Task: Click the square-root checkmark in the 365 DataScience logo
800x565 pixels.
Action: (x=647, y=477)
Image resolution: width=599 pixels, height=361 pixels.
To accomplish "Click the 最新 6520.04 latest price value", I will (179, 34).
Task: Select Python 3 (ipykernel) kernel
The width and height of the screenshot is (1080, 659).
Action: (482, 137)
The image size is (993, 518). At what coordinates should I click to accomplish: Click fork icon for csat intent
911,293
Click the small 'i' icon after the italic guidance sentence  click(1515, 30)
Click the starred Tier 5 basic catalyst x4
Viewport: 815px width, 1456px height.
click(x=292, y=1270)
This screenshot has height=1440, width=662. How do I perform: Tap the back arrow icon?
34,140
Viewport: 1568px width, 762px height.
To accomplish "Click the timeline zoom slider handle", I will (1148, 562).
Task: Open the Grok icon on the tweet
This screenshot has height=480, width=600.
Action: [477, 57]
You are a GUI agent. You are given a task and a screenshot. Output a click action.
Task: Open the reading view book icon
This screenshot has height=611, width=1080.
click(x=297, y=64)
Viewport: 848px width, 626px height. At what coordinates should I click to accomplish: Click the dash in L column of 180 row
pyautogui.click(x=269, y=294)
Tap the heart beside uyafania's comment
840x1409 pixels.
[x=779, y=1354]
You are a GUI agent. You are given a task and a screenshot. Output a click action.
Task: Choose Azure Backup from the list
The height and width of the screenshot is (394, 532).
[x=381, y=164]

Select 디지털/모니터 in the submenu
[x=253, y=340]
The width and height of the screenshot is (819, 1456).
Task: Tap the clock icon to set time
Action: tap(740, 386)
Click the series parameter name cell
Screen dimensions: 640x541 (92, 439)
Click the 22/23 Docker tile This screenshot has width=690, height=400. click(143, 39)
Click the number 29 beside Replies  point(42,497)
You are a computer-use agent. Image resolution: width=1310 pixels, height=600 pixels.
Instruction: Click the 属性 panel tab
++++++++++
■ WORK REQUEST: Transcribe each record exactly. Leave nothing out.

■ EXERCISE RESPONSE:
Task: Click the square-root checkmark in the 365 DataScience logo
800x565 pixels.
Action: (x=647, y=477)
Image resolution: width=599 pixels, height=361 pixels.
To accomplish "Click the 最新 6520.04 latest price value", I will (179, 34).
Task: Select Python 3 (ipykernel) kernel
The width and height of the screenshot is (1080, 659).
Action: (482, 137)
The image size is (993, 518). At what coordinates should I click to accomplish: Click fork icon for csat intent
911,293
Click the small 'i' icon after the italic guidance sentence  click(1515, 30)
Click the starred Tier 5 basic catalyst x4
Viewport: 815px width, 1456px height.
click(x=292, y=1270)
This screenshot has height=1440, width=662. How do I perform: Tap the back arrow icon?
34,140
Viewport: 1568px width, 762px height.
To accomplish "Click the timeline zoom slider handle", I will (1148, 562).
Task: Open the Grok icon on the tweet
This screenshot has height=480, width=600.
Action: [477, 57]
You are a GUI agent. You are given a task and a screenshot. Output a click action.
Task: Open the reading view book icon
This screenshot has height=611, width=1080.
click(x=297, y=64)
Viewport: 848px width, 626px height. At what coordinates should I click to accomplish: Click the dash in L column of 180 row
pyautogui.click(x=269, y=294)
Tap the heart beside uyafania's comment
840x1409 pixels.
[x=779, y=1354]
You are a GUI agent. You are given a task and a screenshot. Output a click action.
Task: Choose Azure Backup from the list
The height and width of the screenshot is (394, 532).
[x=381, y=164]

Select 디지털/모니터 in the submenu
[x=253, y=340]
The width and height of the screenshot is (819, 1456).
Task: Tap the clock icon to set time
Action: tap(740, 386)
Click the series parameter name cell
Screen dimensions: 640x541 (92, 439)
Click the 22/23 Docker tile This screenshot has width=690, height=400. click(143, 39)
Click the number 29 beside Replies  point(42,497)
You are a computer-use agent. Image resolution: width=1310 pixels, height=600 pixels.
Instruction: Click the 属性 panel tab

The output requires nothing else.